* [Quellenauszug]

◆ ◆ ◆

Breitere Käfige sind aus Sicht von PROVIEH nicht die Lösung. Die Betriebe haben verschiedene bessere Alternativen. Zum Beispiel können sie die Metallkäfige im Deckstall entfernen und Gruppenhaltung ohne Fixierung einführen, wie es seit den 1990er Jahren in Großbritannien gesetzlich vorgeschrieben ist. In Schweden, der Schweiz und den Niederlanden dürfen die Sauen seit vielen Jahren nur noch wenige Tage fixiert werden. Vielerorts wurden Kastenstände zu offenen Fress-Liegebuchten umfunktioniert, aus denen die Sauen nach kurzer Fixierung zur Besamung in Gruppenbereiche heraus können. Österreich und Dänemark haben den Ausstieg aus der Kastenstandhaltung ebenfalls schon besiegelt, ab 2033 und 2035 respektive auch für Altbauten.

Nordrhein-Westfalen und Niedersachsen wollen den Ausstieg laut Münsteraner Erklärung vom 9. Januar 2017 ebenfalls so schnell wie möglich. Die Amtschefkonferenz der Bundesländer forderte das Bundeslandwirtschaftsministerium zu Beginn des Jahres auf, nach Vorbild der dänischen Regelung – mit Fixierung nur während der wenige Tage dauernden Rausche (Fruchtbarkeitsphase) der Sauen – zügig die nötigen Änderungen der TierSchNutzV in die Wege zu leiten.

◆ ◆ ◆

* [Datenauszug]
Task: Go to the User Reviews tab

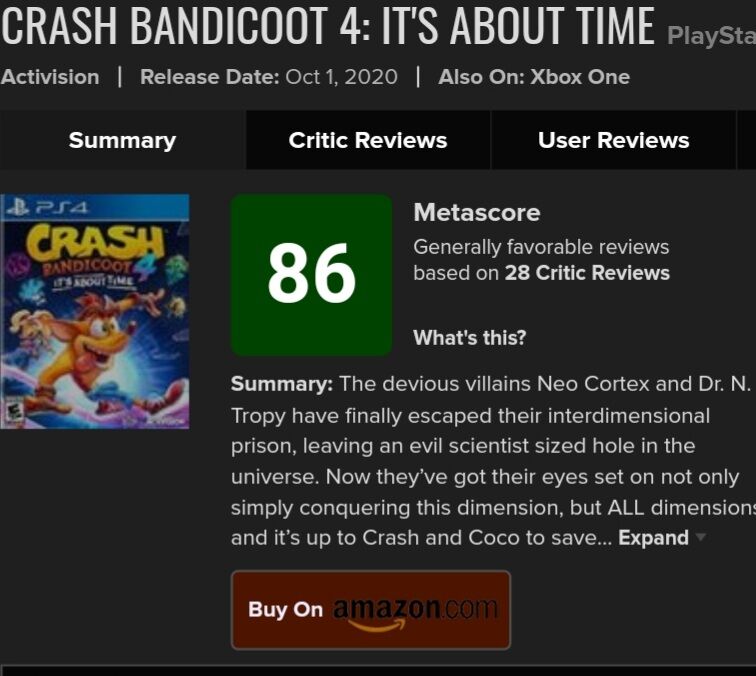Action: point(613,141)
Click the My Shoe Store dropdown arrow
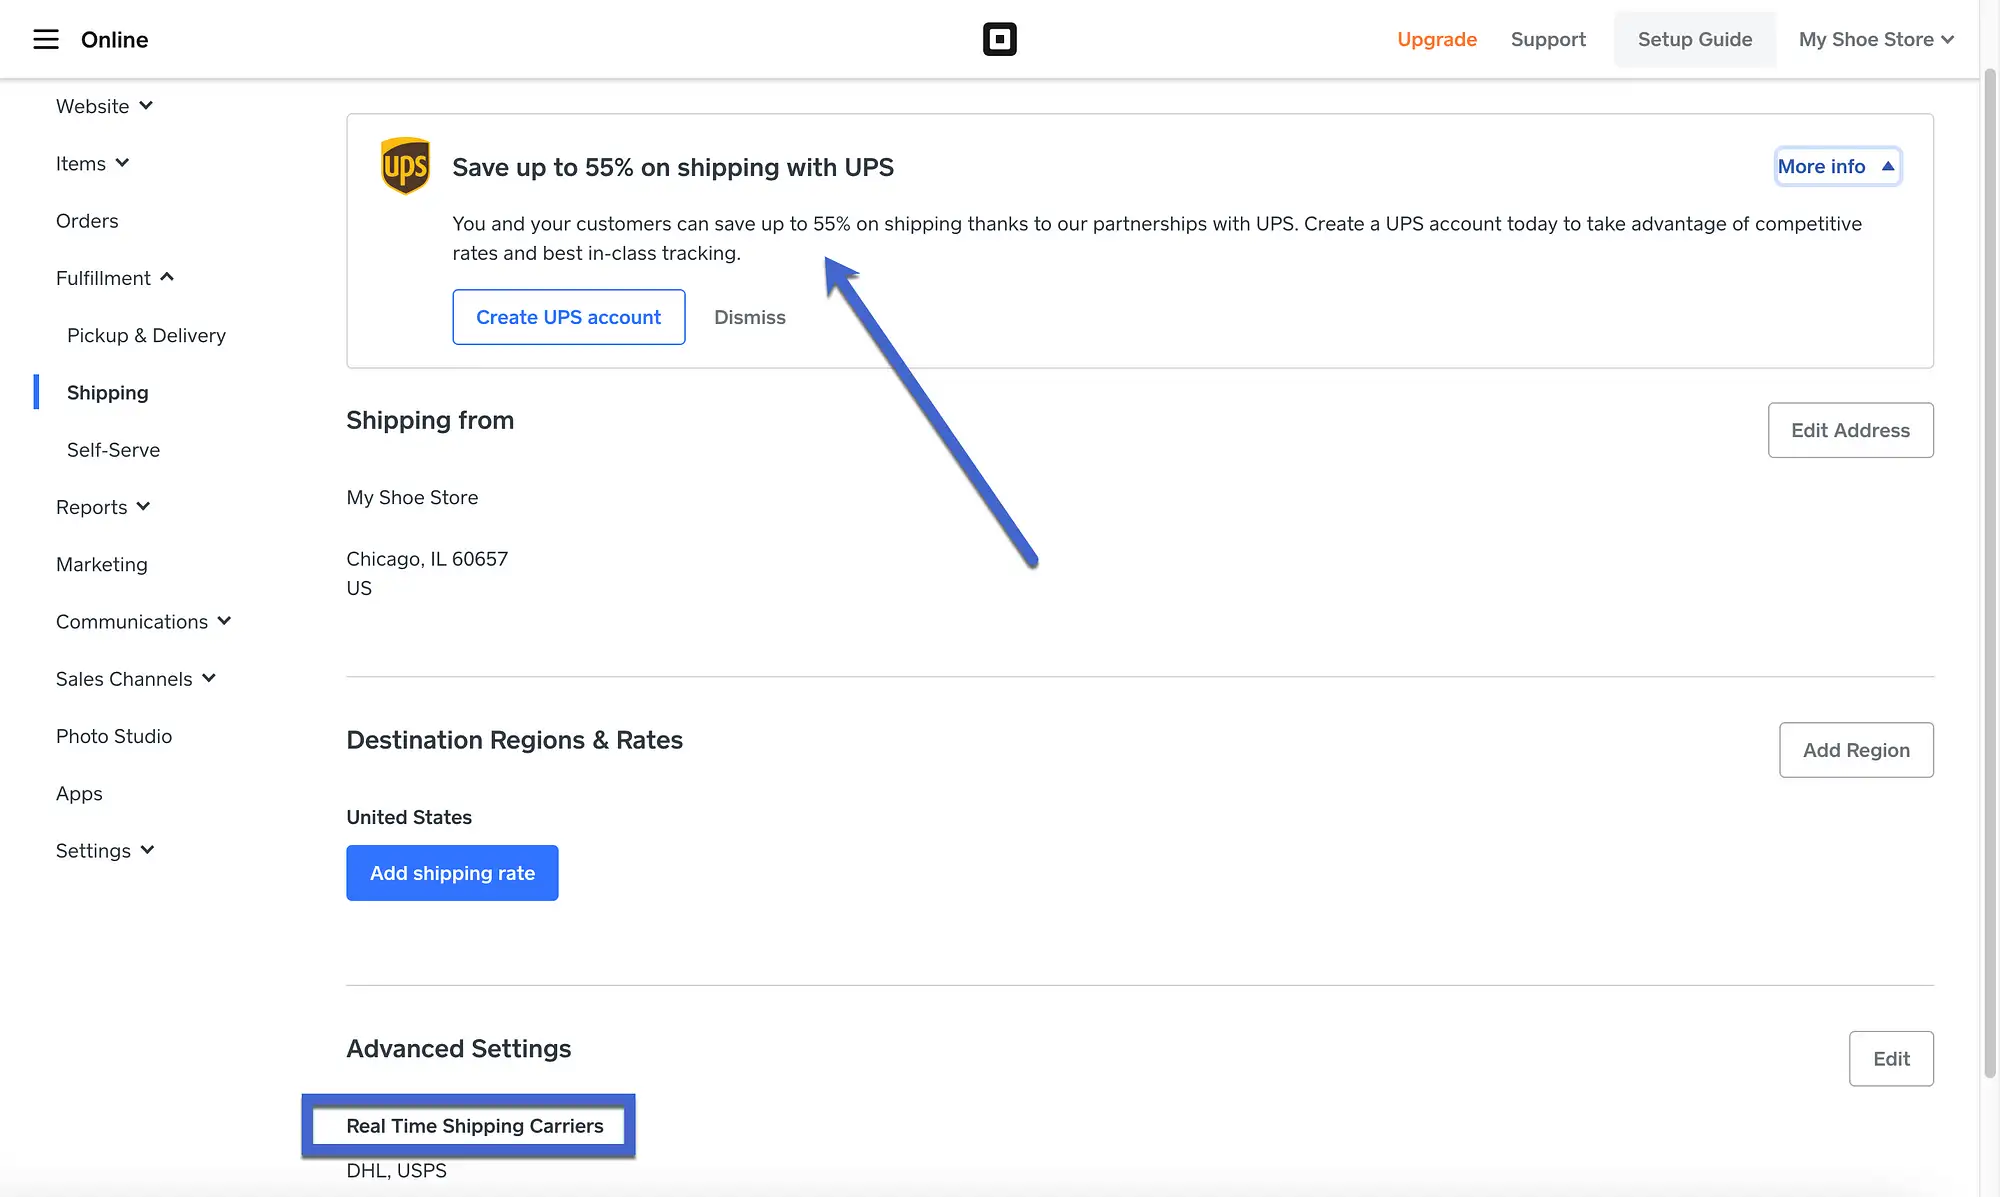 1952,38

◆ ◆ ◆

* [Aufgabe]
Seit wann schreibt Großbritannien laut dem Quellenauszug zur Kastenstandhaltung die Gruppenhaltung ohne Fixierung gesetzlich vor?

* [Erwartete Antwort]
Seit den 1990er Jahren.